WTI and Brent contracts start the week strongly, reaching over $67 and $70 respectively.

Robust demand growth is powering oil prices. OPEC and allies’ optimistic outlook regarding global oil demand is ringing true, particularly in importers with strong vaccination programmes.

Even the potential addition of fresh Iranian crude onto markets should not be enough to destabilise worldwide supply/demand across the rest of 2021.

OPEC+ has put demand recovery at around 6m bpd, fuelled by increasing levels of domestic and international travel as global economies open post-lockdown.

OPEC & Allies kick off meetings on Wednesday, 2nd June. Markets anticipated no major changes to its production cuts policy.
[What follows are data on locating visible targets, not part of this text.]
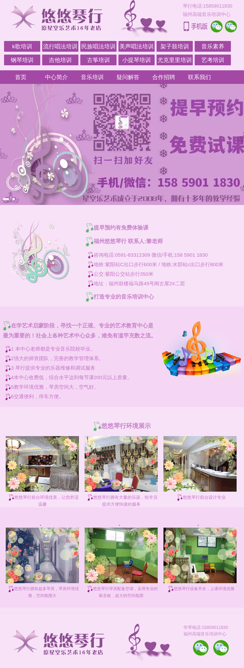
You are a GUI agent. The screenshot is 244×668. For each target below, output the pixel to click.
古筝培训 (98, 60)
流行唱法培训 (60, 46)
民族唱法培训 (98, 46)
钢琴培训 (22, 60)
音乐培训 (92, 77)
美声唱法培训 (136, 46)
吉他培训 (60, 60)
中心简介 (56, 77)
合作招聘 (163, 77)
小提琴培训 (136, 60)
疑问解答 (128, 77)
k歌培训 (22, 46)
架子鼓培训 (174, 46)
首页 (20, 77)
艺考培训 (212, 60)
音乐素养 (212, 46)
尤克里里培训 (175, 60)
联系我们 (199, 77)
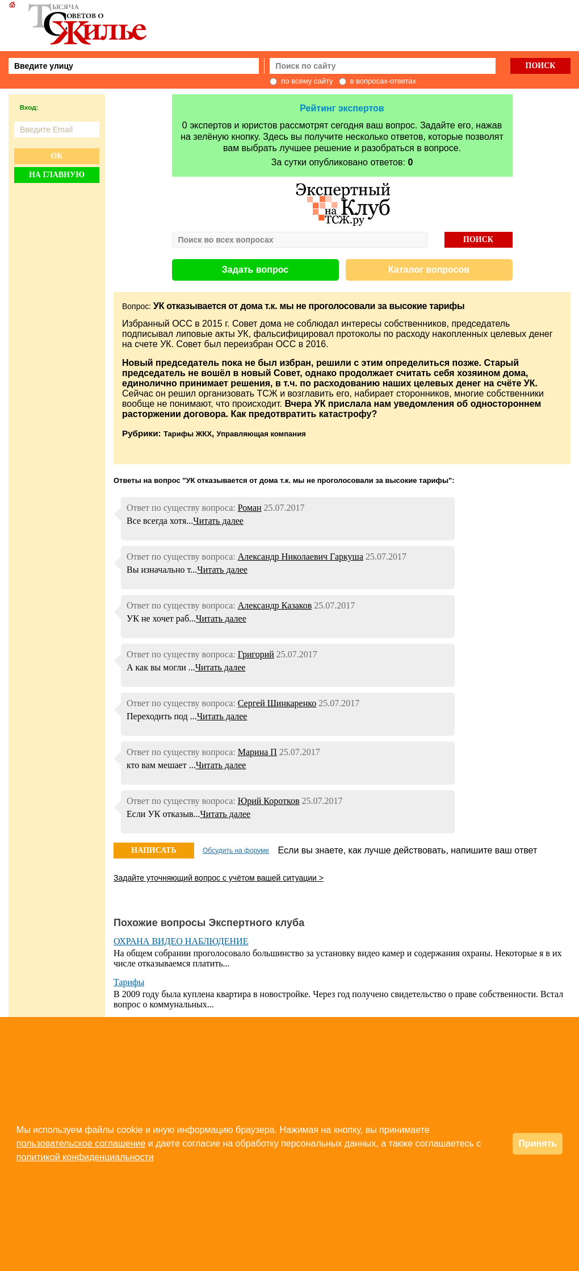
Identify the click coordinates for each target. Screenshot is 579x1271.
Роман (250, 507)
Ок (56, 156)
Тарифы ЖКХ (187, 434)
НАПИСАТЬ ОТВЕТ (153, 852)
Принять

The cartel and allies have been gradually tapering up output levels for the past couple of months.

Wednesday’s meeting is all about cementing plans for July and August, i.e. whether to ramp up the taper or keep it in line with the cartel’s original direction.

The OPEC+ group is expected to confirm its May-July plan to ease the oil production cuts by the planned 840,000 bpd in July, OPEC+ delegates and two dozen analysts told Bloomberg News last week.

At this year’s April meeting, OPEC-JMMC agreed to bring 2.1m bpd, back to markets between May-July.

Turning to US crude oil inventories, the EIA reports a drawdown for the week ending May 21st.  Commercial crude oil inventories decreased by 1.7 million barrels from the previous week, reaching 484.3 million barrels. US crude inventories are roughly 2% lower than the five-year average.

Natural gas trading

Last week’s natural gas price plunge is being offset by perfect cooling gas demand temperatures and high LNG feed gas volumes in the US.

The EIA natural gas storage report for week ending May 21st showed an 115 Bcf injection that exceeded analysts’ high-end estimates and signaled weaker demand. Natural gas inventories totaled 2,215 Bcf.

Late season coolness including thunderstorms and rain will be hitting key demand areas of the US, Natural Gas Weather reports, which may lightly increase heating demand in the short term. This will be offset by warmer temps later this week, speeding along the transition to cooling season.

LNG feed gas volumes at Texan infrastructure is forecast to reach near-record levels again soon. Intense LNG demand from Asia could help drive liquid natural feed gas levels back towards the 11 Bcf level seen earlier in the year.